What influenced your decision to enter the oil and gas industry?
After my second year of college, I wasn’t sure what I career wanted to pursue. I was fortunate enough to be given the opportunity to work with Imperial Oil in Norman Wells, Northwest Territories, Canada on the artificial islands they built in the middle of the Mackenzie River. By the end of the summer, I was hooked on the endless opportunities that I saw before me.
What have you found to be the most surprising about the industry?
I am most surprised by the industry’s resiliency and ability to adapt through continual improvements in technology and safety. This has allowed the industry to not only prosper but become leaner, more efficient and more effective.
What do you find most challenging and most rewarding about the industry or your work?
Constantly being driven to exceed the status quo and look for the next opportunity to advance the position of the company is the most rewarding and challenging aspect of the industry. An example is starting and growing a new business in a geomarket that had never taken advantage of such an opportunity. The reward is being part of the solution, which enables the expectations of the company to be exceeded.
Where do you hope to see the industry develop over the next 5 years?
I hope to see the analysis of big data help formulate and drive more efficient and effective strategies regarding reserves management, human capital safety and utilization, reducing the cost to produce a BOE.
What role do you believe you will play in the industry’s future?

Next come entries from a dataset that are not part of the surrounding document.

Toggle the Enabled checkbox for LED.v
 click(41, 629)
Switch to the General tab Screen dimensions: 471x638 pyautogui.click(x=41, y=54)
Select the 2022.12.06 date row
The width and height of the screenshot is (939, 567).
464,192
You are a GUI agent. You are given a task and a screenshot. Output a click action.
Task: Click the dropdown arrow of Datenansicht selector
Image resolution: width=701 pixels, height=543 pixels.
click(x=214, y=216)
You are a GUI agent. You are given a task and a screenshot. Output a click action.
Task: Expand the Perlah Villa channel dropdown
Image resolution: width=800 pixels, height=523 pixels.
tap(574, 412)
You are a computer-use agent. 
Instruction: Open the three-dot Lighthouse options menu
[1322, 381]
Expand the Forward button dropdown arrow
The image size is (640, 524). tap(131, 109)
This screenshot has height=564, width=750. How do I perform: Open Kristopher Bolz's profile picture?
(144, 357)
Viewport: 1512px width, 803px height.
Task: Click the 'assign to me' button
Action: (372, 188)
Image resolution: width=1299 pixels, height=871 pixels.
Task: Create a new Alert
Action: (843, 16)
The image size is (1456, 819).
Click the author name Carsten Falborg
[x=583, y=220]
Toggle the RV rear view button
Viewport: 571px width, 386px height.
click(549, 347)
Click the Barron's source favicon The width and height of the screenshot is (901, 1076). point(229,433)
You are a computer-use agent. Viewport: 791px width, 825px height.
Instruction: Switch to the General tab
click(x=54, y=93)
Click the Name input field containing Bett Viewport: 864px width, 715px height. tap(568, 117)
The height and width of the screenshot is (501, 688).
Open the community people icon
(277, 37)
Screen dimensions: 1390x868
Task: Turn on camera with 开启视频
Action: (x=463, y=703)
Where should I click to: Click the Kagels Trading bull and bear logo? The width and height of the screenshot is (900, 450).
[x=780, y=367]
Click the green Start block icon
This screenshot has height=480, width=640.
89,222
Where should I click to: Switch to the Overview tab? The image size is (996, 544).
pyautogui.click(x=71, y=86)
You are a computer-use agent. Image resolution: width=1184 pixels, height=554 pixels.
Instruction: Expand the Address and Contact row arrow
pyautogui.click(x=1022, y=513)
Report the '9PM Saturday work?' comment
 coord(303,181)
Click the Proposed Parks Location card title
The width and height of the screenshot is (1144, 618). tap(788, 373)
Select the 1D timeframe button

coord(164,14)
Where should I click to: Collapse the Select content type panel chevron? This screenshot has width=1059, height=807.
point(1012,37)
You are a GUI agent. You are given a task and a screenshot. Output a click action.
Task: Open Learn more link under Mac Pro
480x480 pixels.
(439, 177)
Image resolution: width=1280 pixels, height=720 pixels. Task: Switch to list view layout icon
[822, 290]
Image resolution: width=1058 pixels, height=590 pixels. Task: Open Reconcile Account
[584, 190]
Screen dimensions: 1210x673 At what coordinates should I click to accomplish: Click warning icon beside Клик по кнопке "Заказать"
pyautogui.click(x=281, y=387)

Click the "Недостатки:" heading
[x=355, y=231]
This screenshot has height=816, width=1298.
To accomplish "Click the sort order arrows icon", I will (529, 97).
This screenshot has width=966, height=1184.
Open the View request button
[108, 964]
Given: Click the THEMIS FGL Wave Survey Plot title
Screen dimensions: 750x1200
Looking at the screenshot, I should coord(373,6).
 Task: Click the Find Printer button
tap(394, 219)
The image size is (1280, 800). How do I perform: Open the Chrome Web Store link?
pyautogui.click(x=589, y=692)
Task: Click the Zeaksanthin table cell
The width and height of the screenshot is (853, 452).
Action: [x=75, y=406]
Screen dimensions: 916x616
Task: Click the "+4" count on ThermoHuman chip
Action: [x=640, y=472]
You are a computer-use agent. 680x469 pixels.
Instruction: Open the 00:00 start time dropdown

I see myself as a leader and mentor for future generations as I foster the fusion of their new ideas with tried and true methods of the industry. In other words, I will provide the fuel and sometimes the spark to effect change while being an anchor for stability.
How has your involvement in PESA supported your career goals?
I’ve been involved with PESA for a short while. However, in that time I’ve had invaluable opportunities to network with peers and learn about current events affecting our industry from industry leaders, all while gaining market insight from the multiple facets that make up our industry. PESA is an incredible resource.
Tell us about some of the people you’ve met while working in the industry and how they’ve impacted your thinking.
I’ve been able to engage on many levels with numerous leaders in their fields of expertise. I was able to liaise with CEOs of Fortune 100 companies, entrepreneurs directing and leading their own company and vision, scientists, engineers, as well as numerous managers and leaders. The one thing they have in common is that they all have unique perspectives. While they may not always provide the answer I’m looking for, I’ve been able to gain valuable insights and lessons from all of them. The challenge is to take these lessons and adapt them so that I am always improving myself as a mentor and leader.
What are you most excited about for your career, your company and your industry?
While I’ve been in the industry for more than 30 years, the opportunity to gain new knowledge and continually be challenged to improve are the main motivating drivers that keep me energized and passionate about the work I do. Halliburton is nearing its 100th anniversary. It has come a long way from the first well that was cemented in 1919 and it continues to evolve, develop and lead. This is the nature of the industry; continual change and advancement, opening up doors of challenge and opportunity.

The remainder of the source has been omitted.